In his address at the conference, the governor of Lagos State, Mr. Babajide Sanwo-Olu, said his administration had implemented policies and initiatives that would attract investments, create opportunities, and drive growth.
Sanwo-Olu said, “One key area of focus for us is infrastructure development: upgrading and expanding our transportation and logistics networks, telecommunications, healthcare, education and digital ecosystem infrastructure.
“We are well aware that the kind of growth that we seek to unleash will not happen without a solid foundation of infrastructure that is able to keep ahead of our rapidly-growing population.
“As one of Africa’s start-up capitals, we are especially keen to invest in digital infrastructure to power the innovative ideas of our people. Agriculture and food security are also priorities, in line with a national focus on these areas.
“In addition, we are developing our tourism and entertainment sector, with various investments in hospitality, leisure, and cultural infrastructure to showcase the best of Lagos and Nigeria.”

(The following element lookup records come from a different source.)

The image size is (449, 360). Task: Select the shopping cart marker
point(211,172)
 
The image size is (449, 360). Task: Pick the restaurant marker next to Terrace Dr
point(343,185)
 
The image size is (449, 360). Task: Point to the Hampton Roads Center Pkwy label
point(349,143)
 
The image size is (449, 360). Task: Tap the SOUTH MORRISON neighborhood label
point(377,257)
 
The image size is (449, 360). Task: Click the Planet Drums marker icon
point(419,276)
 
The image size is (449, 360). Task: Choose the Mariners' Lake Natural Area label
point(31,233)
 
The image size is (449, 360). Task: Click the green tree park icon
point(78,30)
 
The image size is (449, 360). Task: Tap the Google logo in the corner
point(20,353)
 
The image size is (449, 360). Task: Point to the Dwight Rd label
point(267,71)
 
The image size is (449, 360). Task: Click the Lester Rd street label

The governor added, “Lagos, Africa’s economic hub, offers a conducive business environment, a strategic location, a vast market, and a pool of energetic talent. Our administration has implemented and continues to implement policies and initiatives to attract investments, create opportunities, and drive growth.”
According to him, the government has also embarked on port rehabilitation at the Apapa and Tin-Can ports, among others, to enhance port efficiency and improve road and rail transport system so as to reduce transportation cost and improve maritime security.

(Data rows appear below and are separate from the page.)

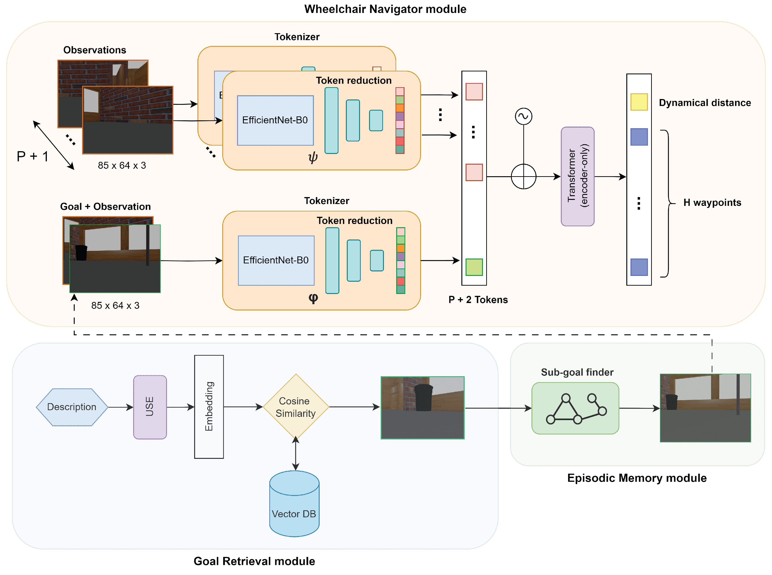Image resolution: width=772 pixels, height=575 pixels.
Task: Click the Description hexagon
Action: tap(72, 407)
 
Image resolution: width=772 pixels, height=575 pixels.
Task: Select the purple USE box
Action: tap(150, 407)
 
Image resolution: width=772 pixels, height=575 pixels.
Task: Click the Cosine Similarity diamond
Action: tap(296, 406)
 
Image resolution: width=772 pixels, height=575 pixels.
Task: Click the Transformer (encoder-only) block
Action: tap(577, 176)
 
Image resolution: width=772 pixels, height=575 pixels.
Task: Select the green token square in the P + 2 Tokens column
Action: tap(474, 267)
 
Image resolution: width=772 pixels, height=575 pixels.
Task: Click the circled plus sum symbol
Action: tap(523, 176)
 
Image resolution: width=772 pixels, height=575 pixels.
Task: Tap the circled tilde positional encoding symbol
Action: tap(523, 116)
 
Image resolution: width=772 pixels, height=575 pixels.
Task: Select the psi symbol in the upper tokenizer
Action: tap(313, 157)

Minister of Marine and Blue Economy, Adegboyega Oyetola, also wooed foreign investors to the country, stating the state and the federal government would continue to create a business friendly environment.
Oyetola urged the “business community to take advantage of these incentives by engaging in capital intensive ventures such as offshore renewable energy”.
He said, “We are working together to increase market value assets. Our goal is to make Nigeria a hub of maritime activities in Africa.”
President of LCCI, Mr. Gabriel Idahosa, said the conference was pivotal in Nigeria’s journey toward stabilising the economy and driving sustainable economic growth and development through the creation of “an enabling environment that supports business growth, encourages innovation, and ensures that local and international investors feel confident in their investments”.